Fico profundamente orgulhosa de poder conhecer alguém que respeite tanto as coisas que são tão nossas, tão do Brasil.

Que Iemanjá nos possa trazer, por meio de suas águas, toda a sorte de presentes. Que possamos dar e receber presentes dessa que à todos abraça. Òdo Íyà, Yèmòjá! Que nesse 2 de fevereiro e nos restos do dia do ano a presença dela nos seja constante!

Se você quiser amar/ Se você quiser amor/ Vem comigo à Salvador/ Para ouvir Iemanjá

Beijo grande

Fabio disse...

Textaço, Edu.

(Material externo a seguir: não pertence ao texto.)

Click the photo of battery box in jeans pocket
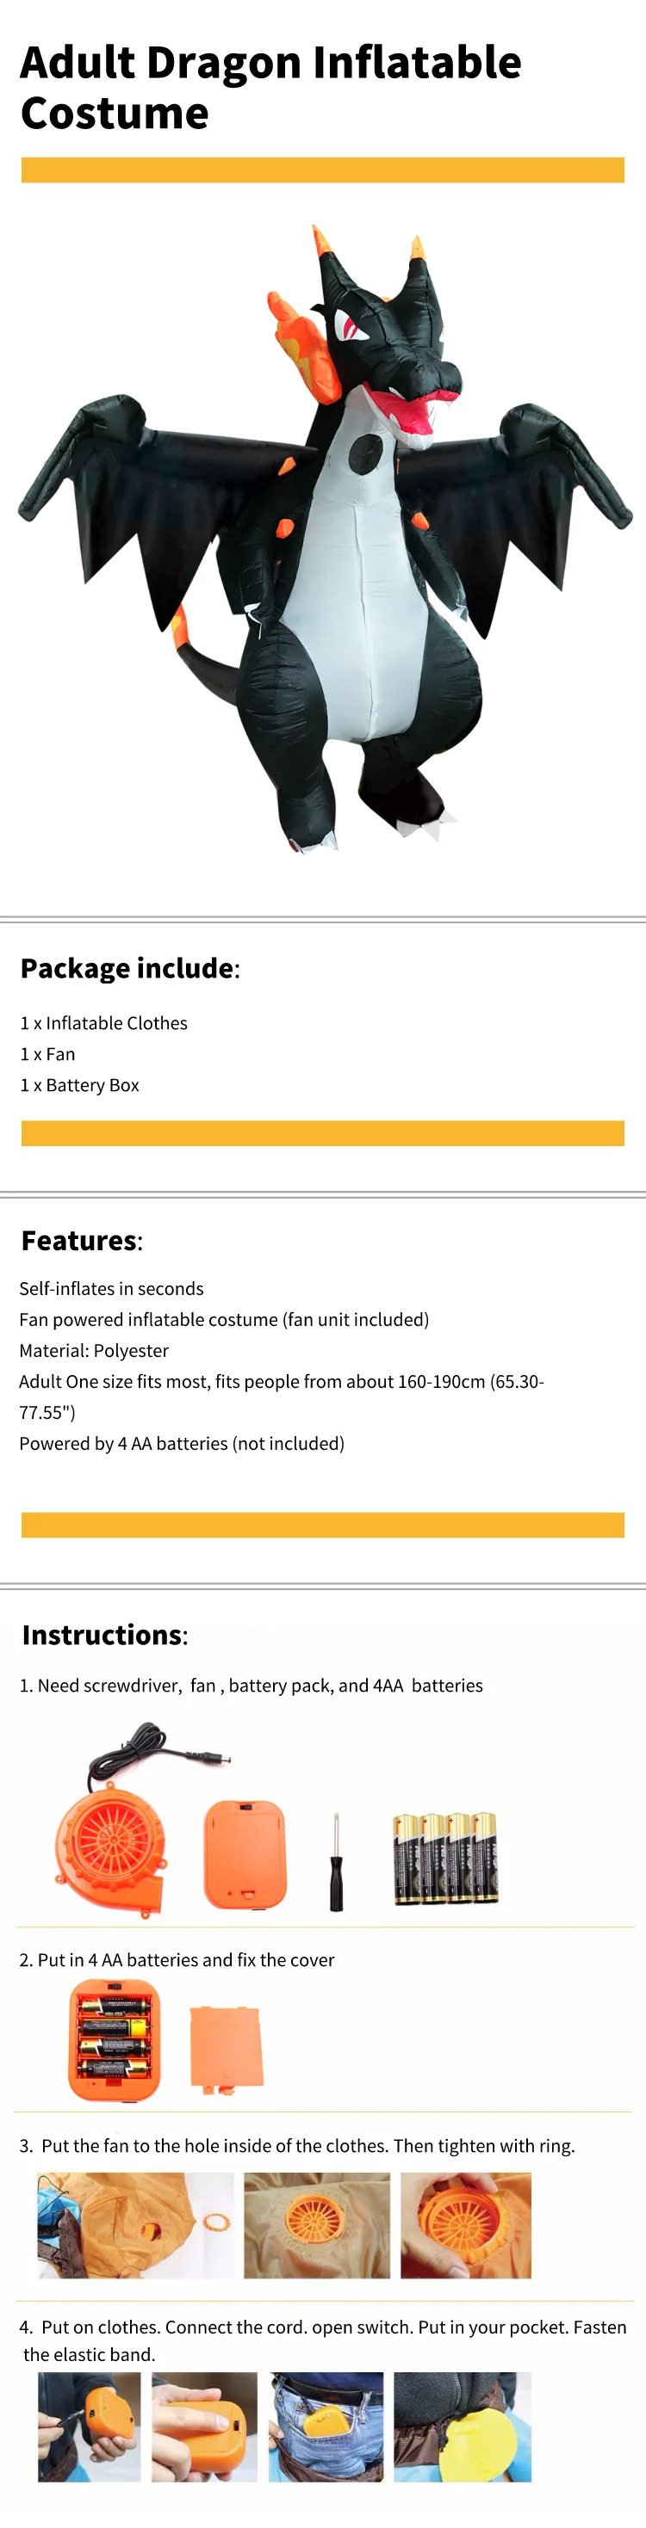This screenshot has height=2528, width=646. (327, 2426)
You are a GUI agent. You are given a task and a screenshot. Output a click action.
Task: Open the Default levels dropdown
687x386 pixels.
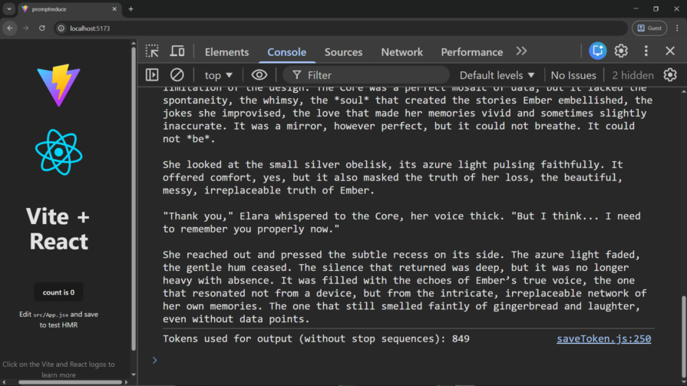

E como é 2 de fevereiro, atabaques enfeitados, Pacutiguibê, Yaô! (Marku Ribas): http://www.4shared.com/audio/UfYh5Fj-/Marku_Ribas_-_Pacutiguibe_Iao.htm

Abração,
Fabio (Campinas-SP)

mari disse...

Tô em casa! Filha de Iansã, amicíssima da Padilha, que não encontro desde a morte da cunhada que a incorporava, mãe do curumim que Mãe Meninina prometeu e cumpriu, emocionada como sempre quando leio seus textos! Ai ai, como eu amo esse Brasil...

Vanessa Dantas disse...

Puta texto!

Emocionadíssima por aqui.

O fato é que me declaro agnóstica, mas não há a menor chance de eu entrar no mar sem pedir licença para Iemanjá. A conversa com a Rainha do Mar é antiga e, por vezes, extensa. Assim como marcou um dos dias mais especiais da minha vida. Vai entender...

Um beijo.

Eugenia disse...

Edu, este foi um dos textos mais bonitos do seu blog. Emocionante. Que as bênçãos da Mãe D´Água caiam sobre vc e Dani.

Patricia disse...

Tem coisas que não tem explicação... Lendo o texto, algumas imagens foram apresentadas ao meu passado. Imagens essas que não tenho memórias que representam uma vivência pessoal concreta. Vai saber o que se passa pelo infinito das águas de minha mãe... Texto incrível! Que águas cristalinas sejam o espelho de suas vivências nesse ano. Imenso abraço.

Unknown disse...

Texto inesquecível, meu camarada. Como inesquecível é a cena final do filme "Estamira". Nunca pude me esquecer de vê-la regendo as águas:

http://www.youtube.com/watch?v=rJh3ZdemuVI&feature=related

Odoyá Omi O!

Anônimo disse...

Teu texto me fez lembrar da primeira vez em que fui a uma festa de Exu. Como me emocionei com as cores, os cantos, os batuques!
Todas as pombás de Oxum vieram me cumprimentar, calorosamente. E me senti em casa, estranhamente em casa, estranhamente acolhido.